A homogeneously charged pyramid

The pyramid is charged with constant volume density. The word CONSTANT means 1 V is potential of whole pyramid. Hence, all that we have to calculate is the volume of remaining part of the pyramid. By assuming different dimensions I found that the part to be cutted has volume ratio 4 : 25 with the normal one. Hence, according to me , by this angle of logic the answer is \frac{21}{25} = 0.84

First let us determine what is the relation between the potential at point P and the height H of the pyramid. From dimensional analysis we have that $V_{p} \sim \frac{Q}{H} \sim \frac{\rho V}{H} \sim \frac{ H^{3}}{H}=H^{2}.$ Thus, we can write $V_{p}(H)= C_{pyr} H^{2}$ where $C_{pyr}$ is a constant that does not depend on H. This observation is sufficient to determine the potential $V'_{p}$ at point P when the pyramid is truncated.

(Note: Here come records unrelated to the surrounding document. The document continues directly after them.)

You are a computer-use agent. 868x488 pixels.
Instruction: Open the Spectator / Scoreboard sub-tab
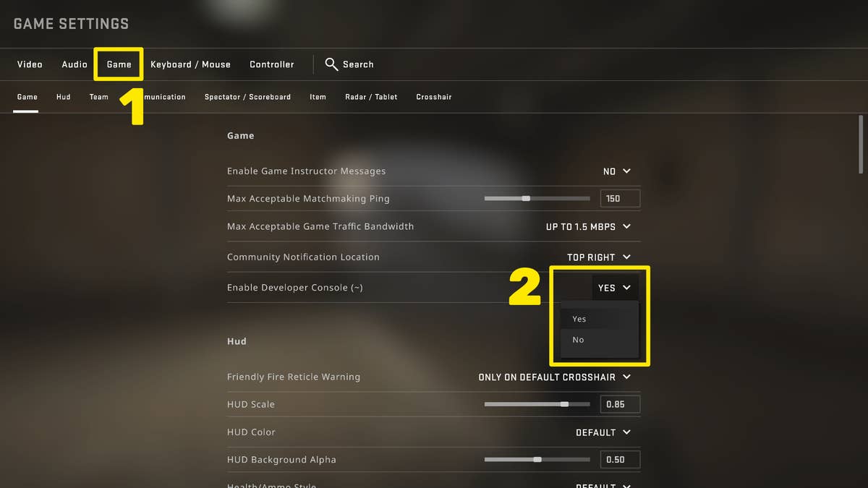tap(247, 96)
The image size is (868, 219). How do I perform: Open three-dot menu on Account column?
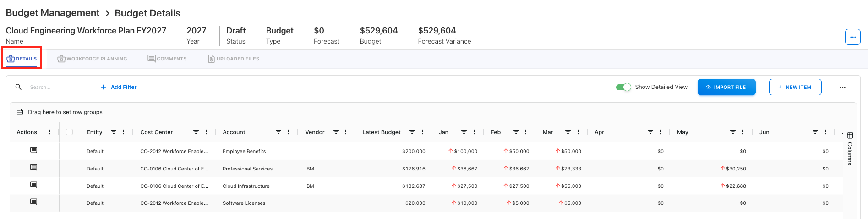289,132
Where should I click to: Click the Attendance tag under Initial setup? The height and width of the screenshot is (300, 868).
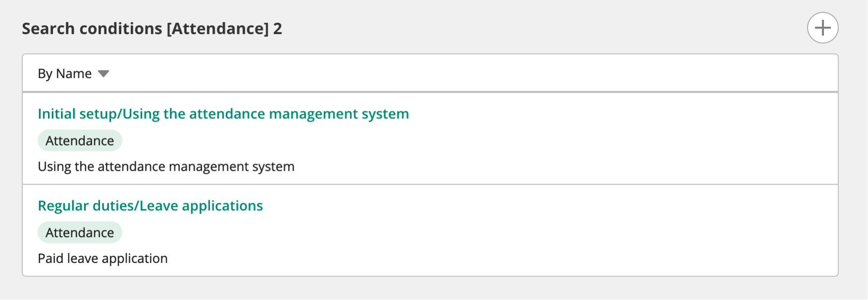[x=80, y=141]
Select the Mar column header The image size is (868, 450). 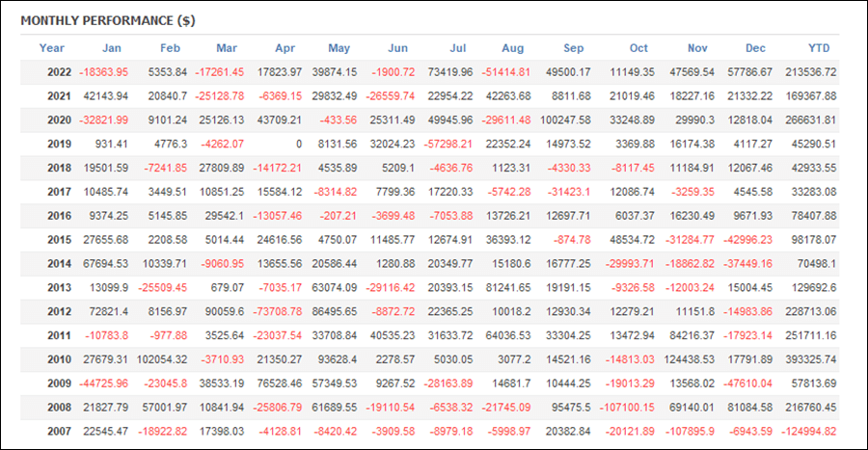click(227, 48)
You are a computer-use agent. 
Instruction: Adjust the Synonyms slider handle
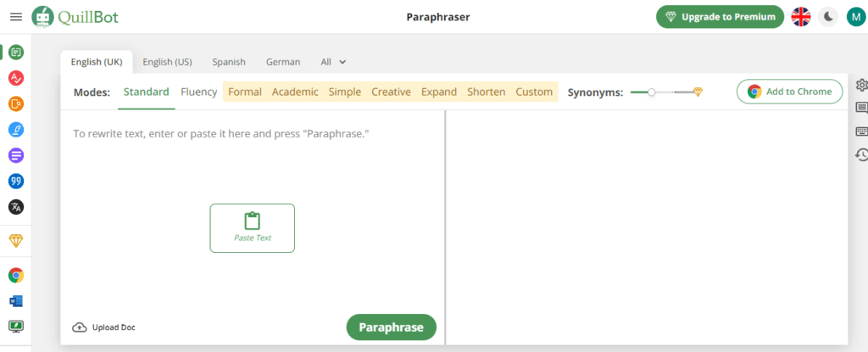pos(651,92)
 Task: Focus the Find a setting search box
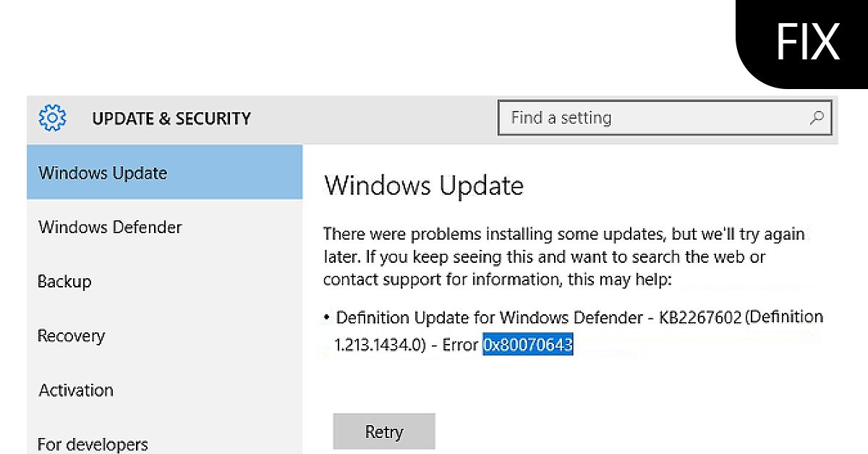click(x=651, y=118)
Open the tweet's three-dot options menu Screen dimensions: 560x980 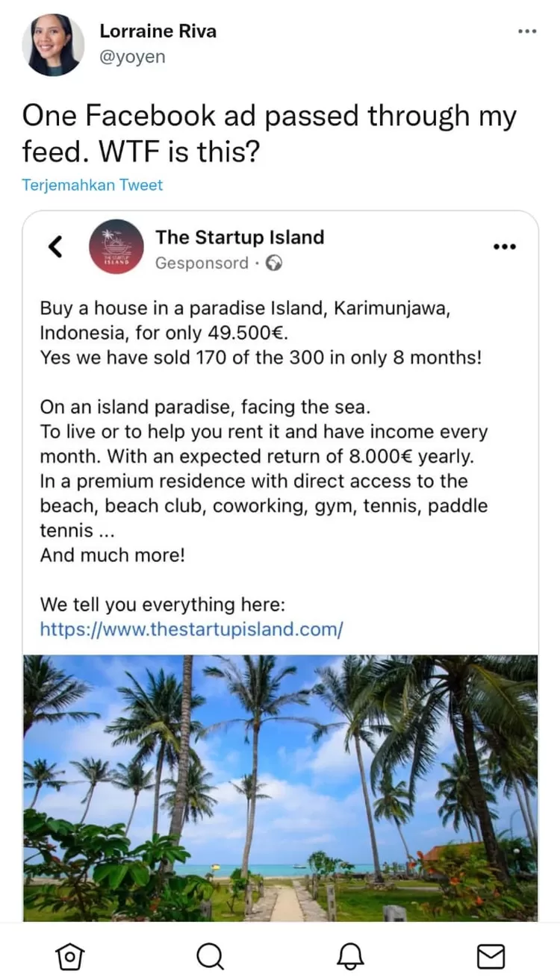point(527,31)
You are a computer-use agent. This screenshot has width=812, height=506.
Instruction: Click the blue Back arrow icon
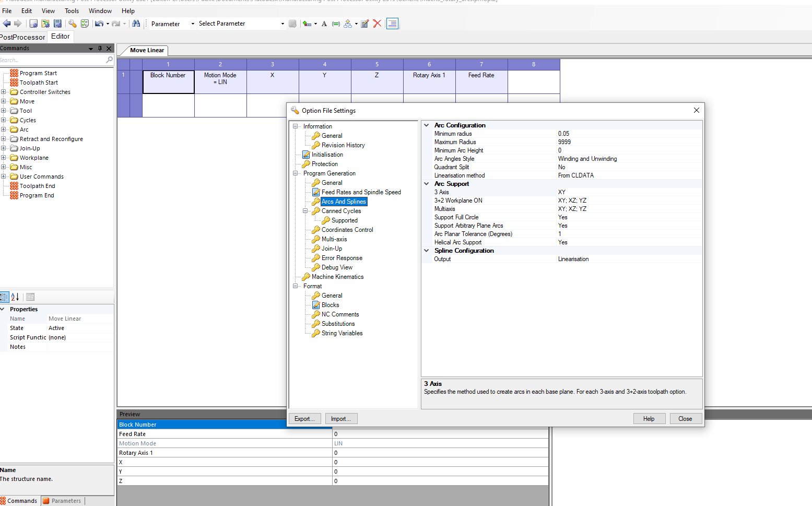click(x=7, y=23)
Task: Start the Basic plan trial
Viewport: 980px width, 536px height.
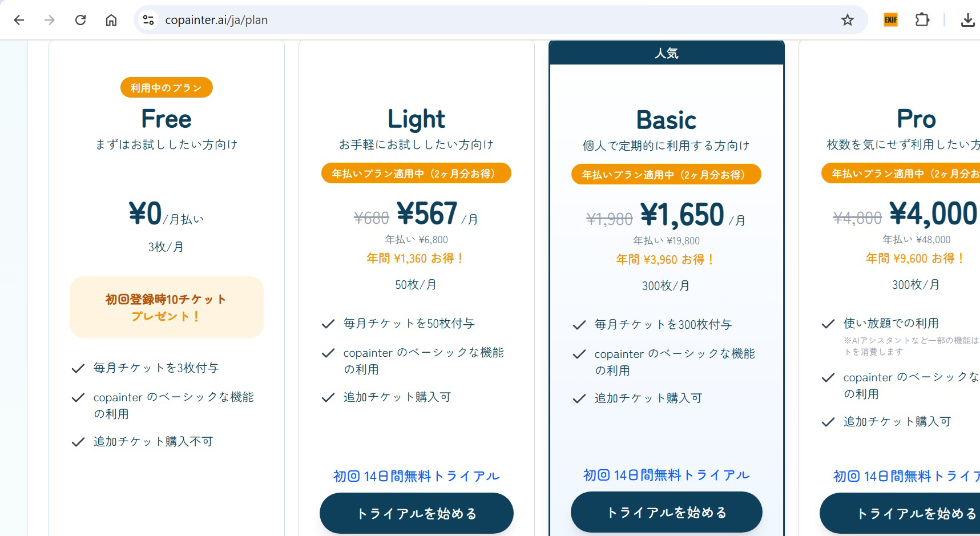Action: (x=666, y=512)
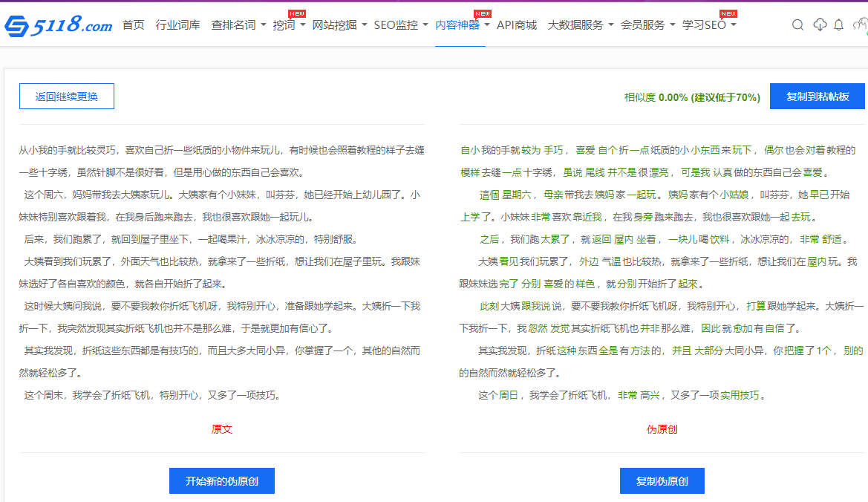
Task: Go to the 首页 menu item
Action: [x=134, y=25]
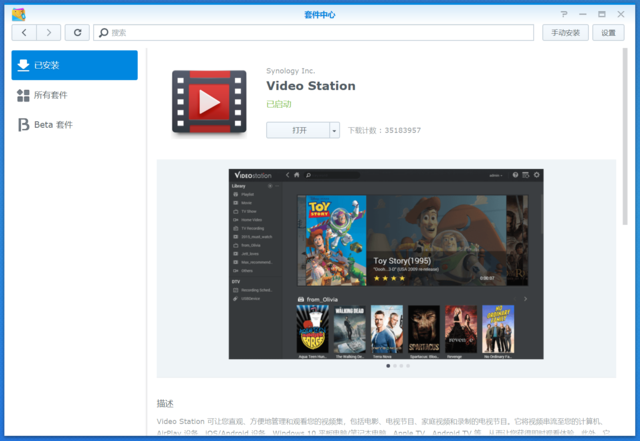Click the Beta packages B icon
This screenshot has width=640, height=441.
(23, 125)
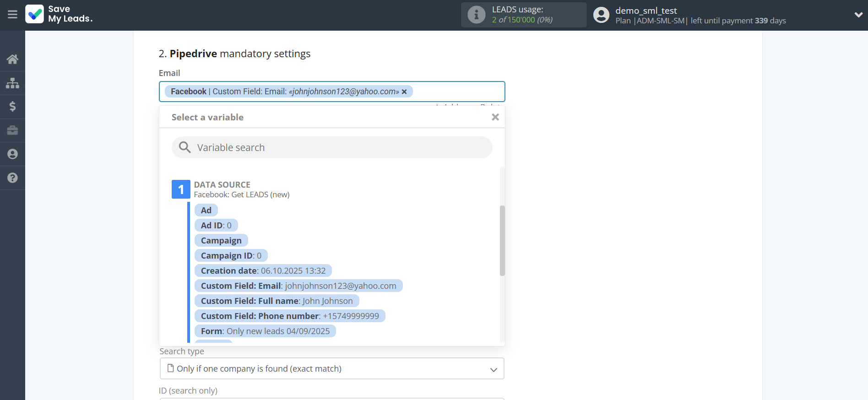
Task: Select the Custom Field: Full name variable
Action: point(277,301)
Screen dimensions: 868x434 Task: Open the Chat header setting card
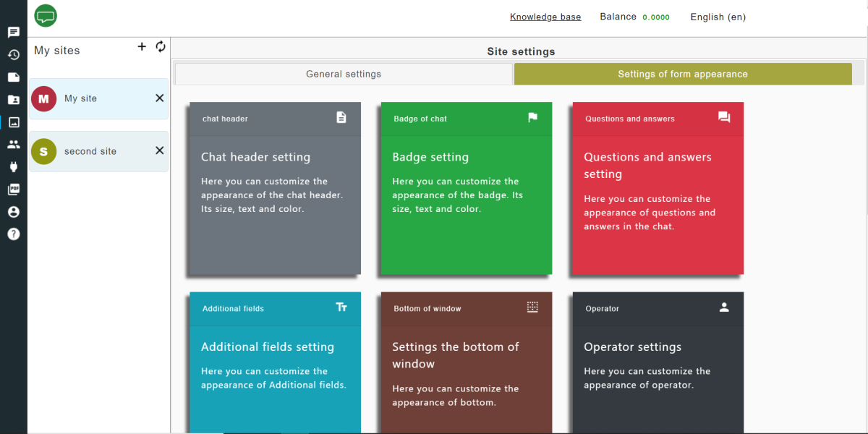pos(275,188)
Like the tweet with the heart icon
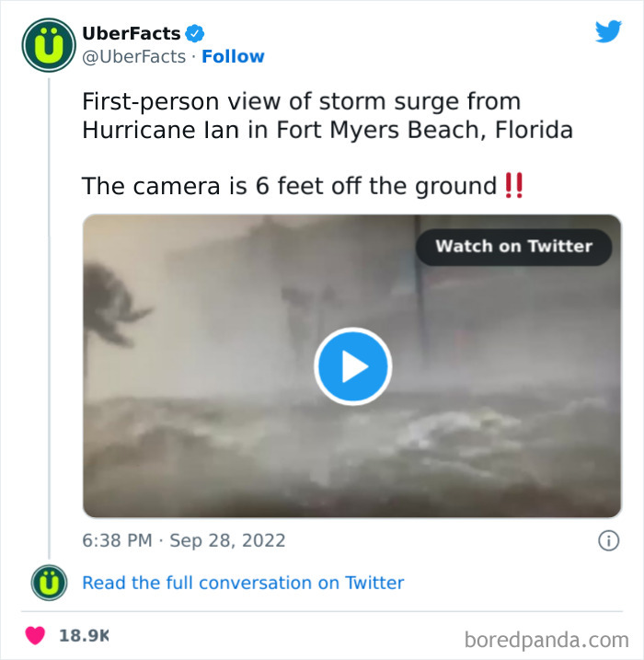Image resolution: width=644 pixels, height=660 pixels. 35,635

In fact, note that $V_{p}(H)= V_{p}(H-h) +V'_{p} \Rightarrow V'_{p}= C_{pyr}(H^{2}- (H-h)^{2})= (1-(1-h/H)^2) \textrm{Volts}.$ Here, we used of the fact that the potential when $h=0$ is $1V$ . Clearly, the same solution may be obtained by integration. You'll probably agree that our method is less tedious.